When Rajah Shua saw what Pulang-Gana had received from his brothers, he said joyfully:—
“They have given you the most valuable gift it is possible to imagine. You are now a person of great importance. The earth is yours. Whoever wishes to plant on it must first make offerings and sacrifices to you, and pray to you to give him a good harvest. It is in your power to make the earth fruitful or barren, and to give mankind a good or a bad harvest as you will.”
A few months after, the brothers of Pulang-Gana, at the advice of Bui-Nasi, decided on the site where they were to plant paddy that year. It was a large forest some distance away from their house. First they cut down the smaller trees, and then they felled the large trees, and when all this work was done they rested for some weeks, waiting for the sun to dry up the timber, so that it might be set on fire and the land be ready for planting on.
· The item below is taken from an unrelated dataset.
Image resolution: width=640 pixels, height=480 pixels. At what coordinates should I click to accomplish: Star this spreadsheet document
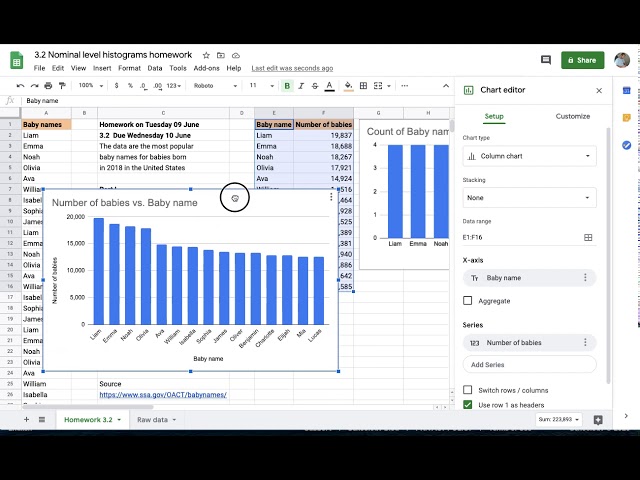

One day Pulang-Gana’s father-in-law said to him: “I hear that your brothers have been busy cutting down the trees where they intend to plant paddy this year. As they gave you the earth some time ago to be your share of the property, it is only right that they should ask leave from you before planting on it. Since they have not done so, you must stop them from planting paddy there.”
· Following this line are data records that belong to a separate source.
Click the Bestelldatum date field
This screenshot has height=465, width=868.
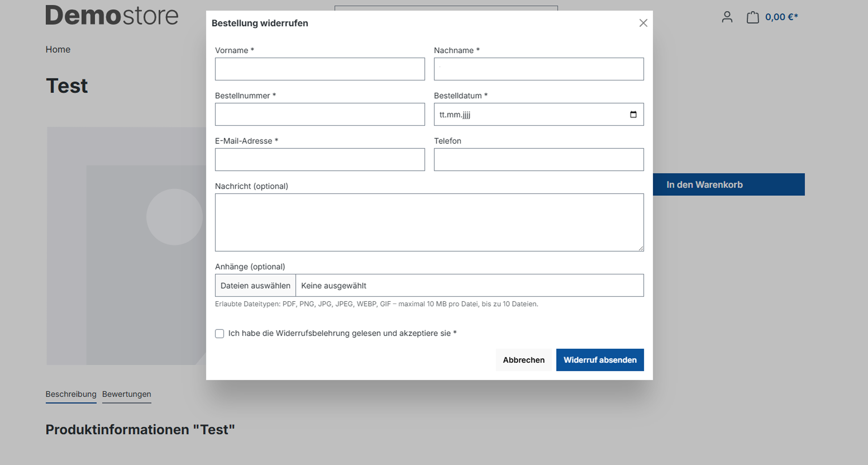point(539,115)
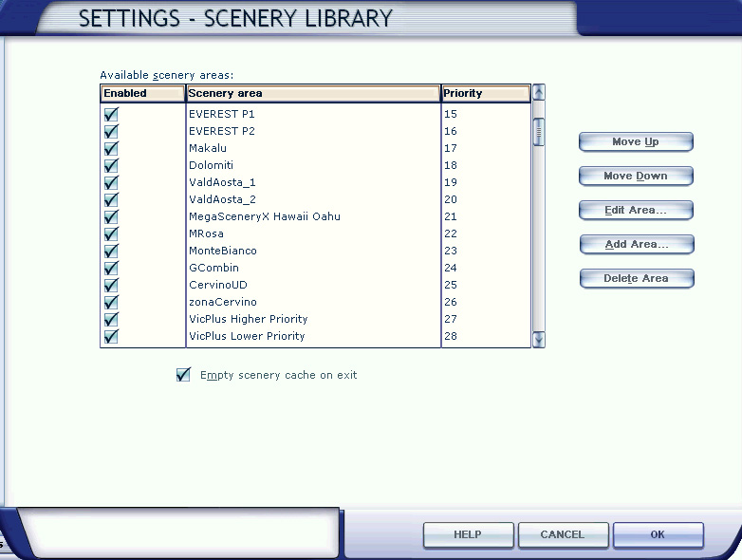Toggle the Makalu scenery enabled checkbox
Viewport: 742px width, 560px height.
tap(111, 148)
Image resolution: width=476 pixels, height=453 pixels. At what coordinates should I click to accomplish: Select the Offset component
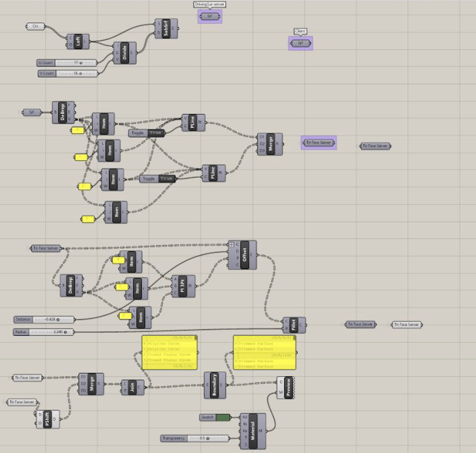tap(244, 255)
“How can I prevent them planting paddy where they like?” said Pulang-Gana in dismay. “Is it likely that they will take any notice of anything I say?”
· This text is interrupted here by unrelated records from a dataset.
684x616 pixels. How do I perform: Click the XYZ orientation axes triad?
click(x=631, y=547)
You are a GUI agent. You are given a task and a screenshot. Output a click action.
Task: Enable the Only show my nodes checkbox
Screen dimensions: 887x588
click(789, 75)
“Yes,” said his father-in-law, Rajah Shua; “they will have to listen to what you say, for I will be on your side, and will help you. I am the god that rules the spirits that live in the underground caves of the earth, and my wife Seregendah has power over the animals and the spirits which inhabit the forests. As your brothers have treated you so unkindly, and have given you no share of the property, and have simply given you a clod of earth to take back with you, my wife and I will punish them and reward you by giving you power over everything that grows on the earth. Before the land is planted, offerings must be made to you, and invocations must be sung to yourself, and myself, and my wife Seregendah. Unless these things be done, the ground will not be fruitful.
“As your brothers have not done anything of the kind, you must teach them a lesson, and prevent them from going on with their work. This evening at dusk you must go to the newly cleared forest and cry aloud: ‘Come here, all you who are the servants of Seregendah and Rajah Shua,’ and name all the wild beasts of the forest. They will come to you in large numbers. Then you must ask them, as well as the invisible spirits, who will be present too, to help you to put up all the trees that have been cut down.”
Pulang-Gana did as his father-in-law advised him. He went at dusk to the part of the jungle where his brothers had been cutting down the trees, and called to the animals in the name of Rajah Shua and of Seregendah, and they came in large numbers and helped him to put up all the trees that had been felled, and the forest appeared just as it had been before any of the trees had been cut down.
The next day Bui-Nasi went early in the morning to see if the fish-traps he had set in the stream had caught any fish, and as he was near the part of the forest where the trees had been cut down by his brothers and himself not long before, he went on to see how things were getting on, and if the felled jungle was dry enough to be burnt.